其实在国内时,我从没觉得包饺子有什么特别。现在却发现,光是看见一盆面团放在桌上,就会有一种安心感。第一锅饺子出锅的时候,屋子里突然安静了一秒。蒸汽升起来时,有人喊着“出锅了!”我们围坐在一起,举起一次性纸杯互道“春节快乐”。没有鞭炮声,也没有春晚的背景音,但那一刻并不冷清。那时,我忽然觉得,所谓团圆,有时不是地理位置,而是彼此愿意坐在同一张桌子旁。只要有人愿意在同一个时刻,把这个节日当回事,就已经足够了。

春节的前几天,我还收到了一份包裹。是中国驻日本大使馆发放的温暖迎春包。通过线上申领后寄到了家里,打开来,里面有驻日大使吴江浩的新春贺信、几样中国零食、一份文创小礼物,还有一个印着大红马的帆布袋。东西不算多,但拆开的那一刻,我心里突然有点酸。留学多年,早已习惯自己处理生活中的琐碎。可当这份带着春节两个字的包裹出现在门口时,我才意识到,原来真的有人记得我们身在海外的这一群人。贺信里祝福的话,没有太多修饰,却很真诚。那天晚上,我把零食分给同事们品尝,他们问我,这是中国过年特有的吗?我点头说是。说出口的那一刻,心里特别的踏实。

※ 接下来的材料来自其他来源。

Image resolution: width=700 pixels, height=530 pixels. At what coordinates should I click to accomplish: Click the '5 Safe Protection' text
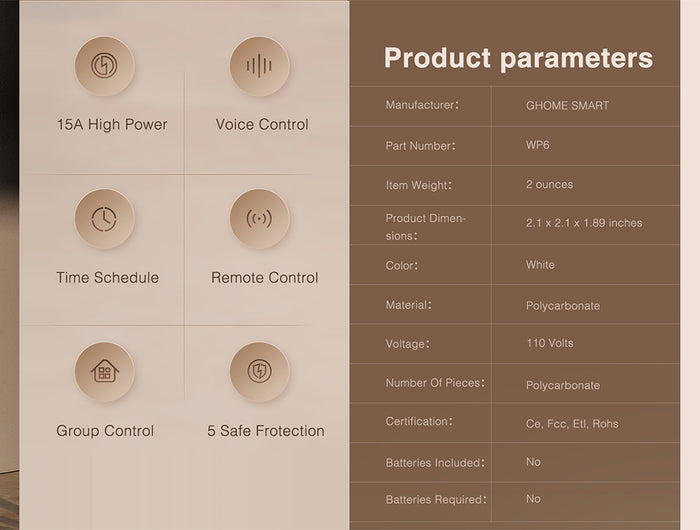coord(266,431)
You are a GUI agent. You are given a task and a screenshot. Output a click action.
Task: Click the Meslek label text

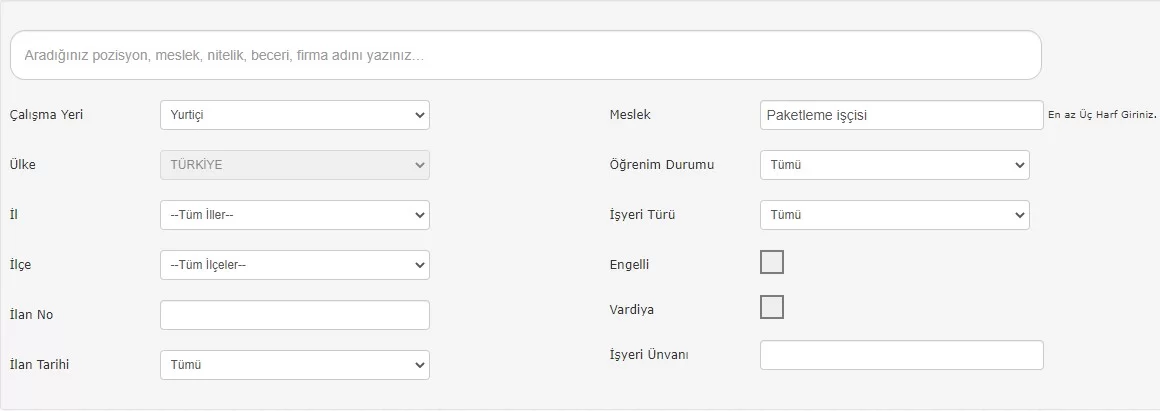(x=630, y=115)
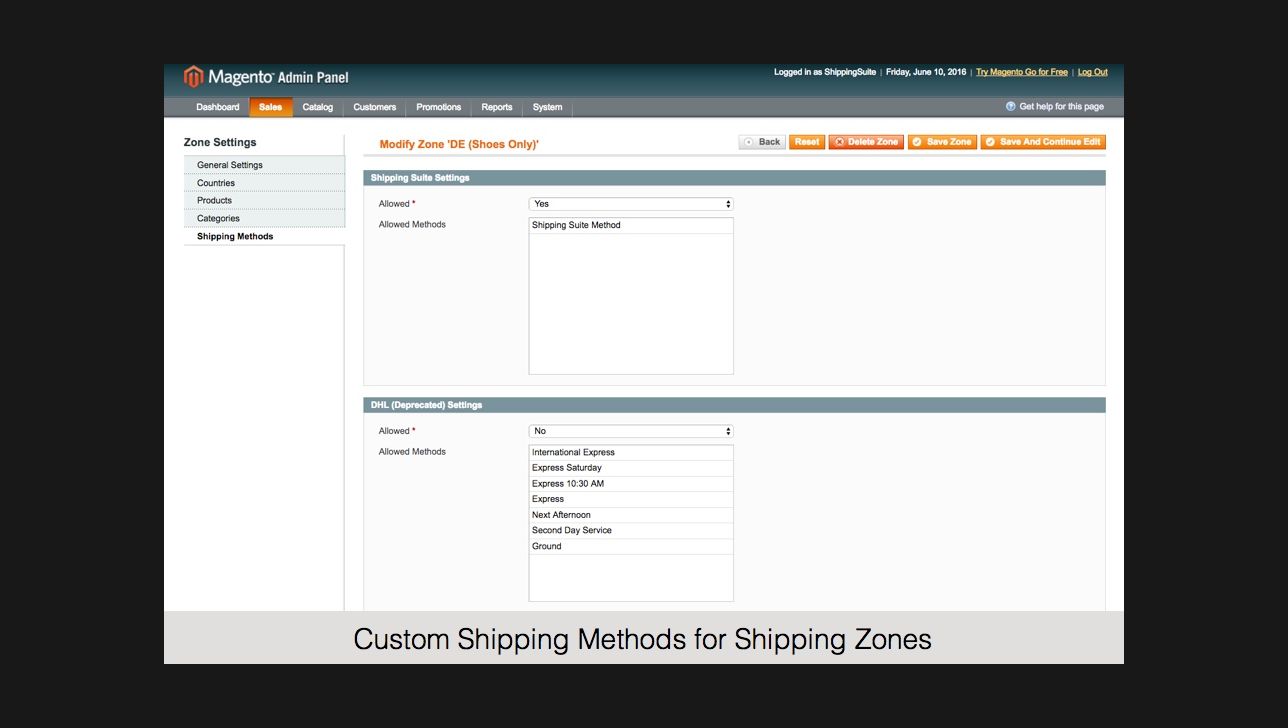This screenshot has height=728, width=1288.
Task: Select Shipping Suite Method in list
Action: coord(576,225)
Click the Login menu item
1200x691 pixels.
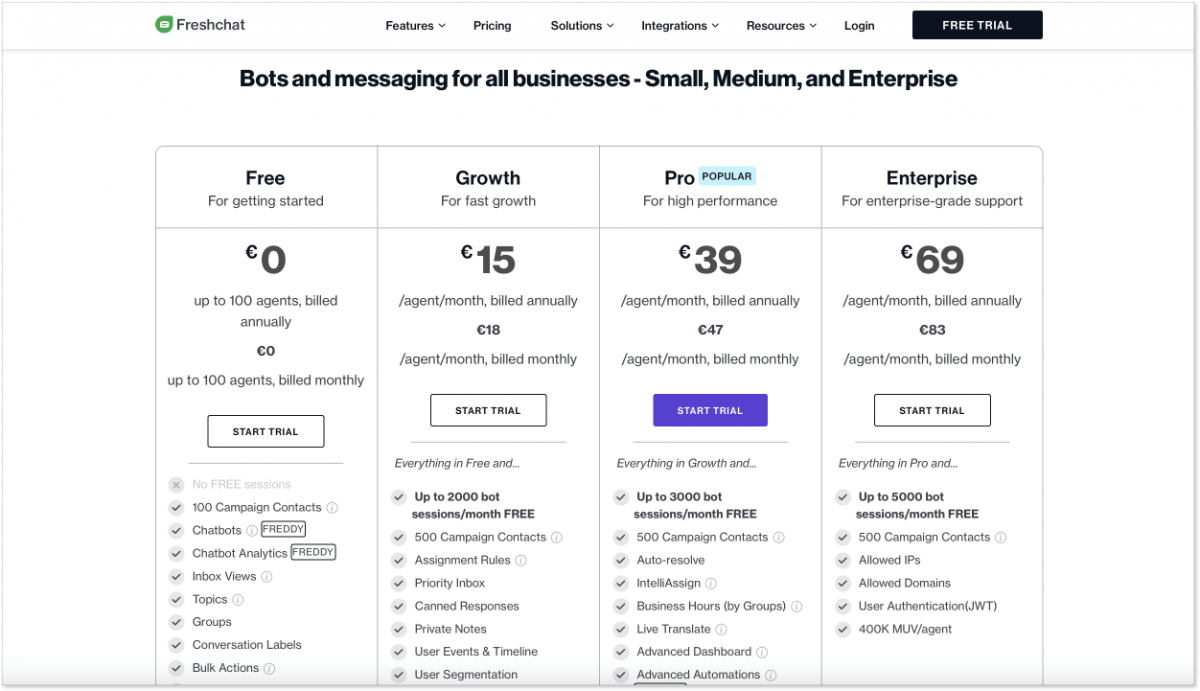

回头看这个春节,其实并没有想象中那么孤单。上野公园的人潮,除夕夜的一锅饺子,还有那份寄到家的迎春包,它们来自不同的方向,却在东京的冬天里交汇在一起。学生时代,春节是理所当然的归途,工作之后,它变成了一种主动寻找的温度。或许以后还会有几年无法回国过年,但今年的经历让我明白,只要愿意参与,愿意一起坐下来吃一顿饭,春节就不会消失。春节可能不在爆竹声里,不在家乡的街道上,但它会出现在某个灯笼下、某张长桌旁、某个写着“福”字的帆布袋里。而对刚刚步入职场的我来说,这个在东京度过的春节,也成了我成长路上的一段温暖记忆。(作者系神奈川工科大学2025届硕士毕业生)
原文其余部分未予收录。